Con una lógica clientelar, el kirchnerismo en el Congreso impulsa otro proyecto de ley tan demagógico como desacertado.
El bastión legislativo que se alinea con Cristina Kirchner pretende ahora crear un salario básico universal (SBU) o ingreso complementario para "dar respuesta a la nueva realidad laboral argentina pospandemia". Si no fuera porque se trata de un tema grave, resultaría risueña esta desenfrenada carrera por seguir tirando de la sábana desgajada del Estado para congraciarse con sectores a los que no se les puede o no se les quiere dar una respuesta seria que apunte a una digna solución de fondo con vistas al mediano y al largo plazo.
Los promotores del proyecto calculan que el SBU llegaría al 27% de la población de 18 a 64 años de edad, que su valor mensual sería equivalente a la canasta básica alimentaria por adulto que informa periódicamente el Indec (en mayo representó 14.400 pesos) y que tendría un costo fiscal bruto anual de unos 800.000 millones de pesos, lo que equivaldría al 1,8% del PBI. Estiman, sin embargo, que este porcentaje se reduciría al 0,7% del PBI si se restaran el gasto de otros programas que podría absorber el SBU y el retorno fiscal que se provocaría por el mayor consumo con carga impositiva en los hogares beneficiados.
Por el momento, Silvina Batakis no ha mostrado intención de avanzar con este disparate, aunque públicamente tampoco lo desaprobó.

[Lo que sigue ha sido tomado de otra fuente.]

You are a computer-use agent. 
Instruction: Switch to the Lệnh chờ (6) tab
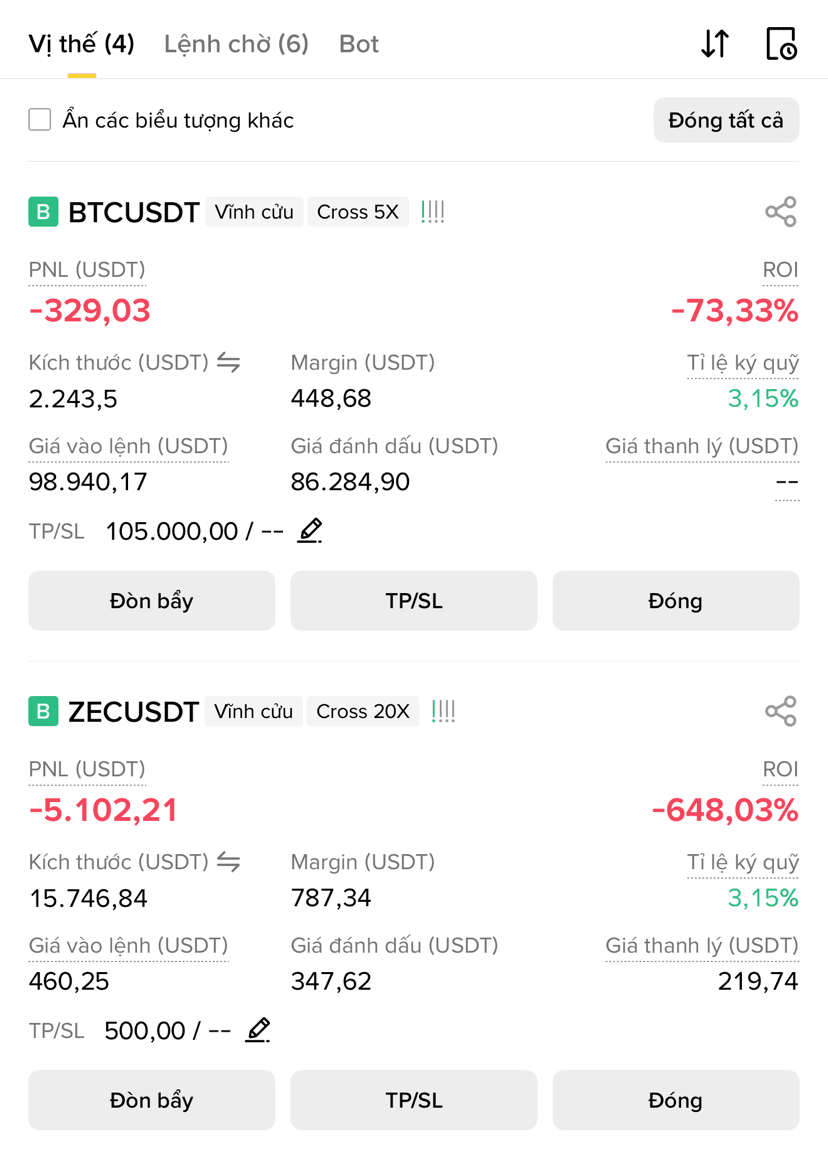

Apenas se les exigen explicaciones acerca de dónde sacarán los fondos para atender a este tipo de oportunistas iniciativas, los fogoneros kirchneristas no tienen forma de demostrar que podrán conseguirlos sin meter mano en las ya exhaustas arcas del Estado mediante mayor emisión monetaria o una presión fiscal aún más asfixiante. De hecho, prevén "atender" el salario universal "con recursos del Tesoro nacional", según reza el proyecto de ley presentado en Diputados. Esa iniciativa sucede a otras dos en las que se advierte el enorme grado de desesperación por marcar agenda anteponiendo políticas populistas a las indispensables reformas de fondo. Una de ellas consistió en el pedido de Máximo Kirchner para adelantar seis meses los aumentos pautados en el salario mínimo. Otra, en incorporar al sistema jubilatorio a más personas que no cuentan con los años de servicio o con los aportes que exige la ley. En cambio, no aparecen como puntos privilegiados en el radar del Gobierno revertir los altísimos índices de inflación, promover la creación de empleo privado y asegurar a los inversores que vale la pena apostar al país garantizándoles reglas de juego claras y duraderas.
Respecto del salario básico universal, además de generar más problemas que los que dicen que vendrá a resolver, parte de una base conceptual totalmente errónea: no se puede considerar salario cuando no hay contraprestación laboral. Es cuanto menos un flagrante contrasentido afirmar que este supuesto salario es un acto de justicia porque "el empleo no garantiza ingresos suficientes para la reproducción de la vida en sociedad, sobre todo en economías con estructuras productivas y ocupacionales heterogéneas, caracterizadas por altos niveles de precariedad, como la que existe en nuestro país", como se pretende explicar en los fundamentos de la iniciativa. Lo que debería resolverse son precisamente esos "altos niveles de precariedad" que han sido siempre políticamente funcionales al kirchnerismo desde mucho antes de que la pandemia por coronavirus produjera los estragos que todos conocemos. Es decir, dejar de atacar los síntomas para dedicarse a curar la enfermedad que los provoca.
La historia subsidiaria del peronismo en general y del kirchnerismo en particular, sin exigencias de contraprestaciones de ningún tipo, viene de mucho antes. Si en algunos planes esas contraprestaciones fueron previstas originalmente, la falta de controles terminó neutralizándolas.
Hoy, el Estado emite no menos de 21 millones de cheques -entre planes sociales, subsidios varios, jubilaciones y pensiones- que se financian con los aportes de apenas ocho millones de personas activas del sector privado, una proporción escandalosa. Ya por mayo de 2020, el Ministerio de Desarrollo Productivo estimaba que, como consecuencia de los nuevos programas de asistencia nacidos a causa de la pandemia, casi el 90% de los argentinos vivían en un hogar que recibía algún ingreso o ayuda del Estado.
Está demostrado que la amplísima mayoría de las personas que reciben esos planes preferirían no tenerlos con tal de contar con ingresos laborales en blanco y con la consiguiente protección social que ello asegura.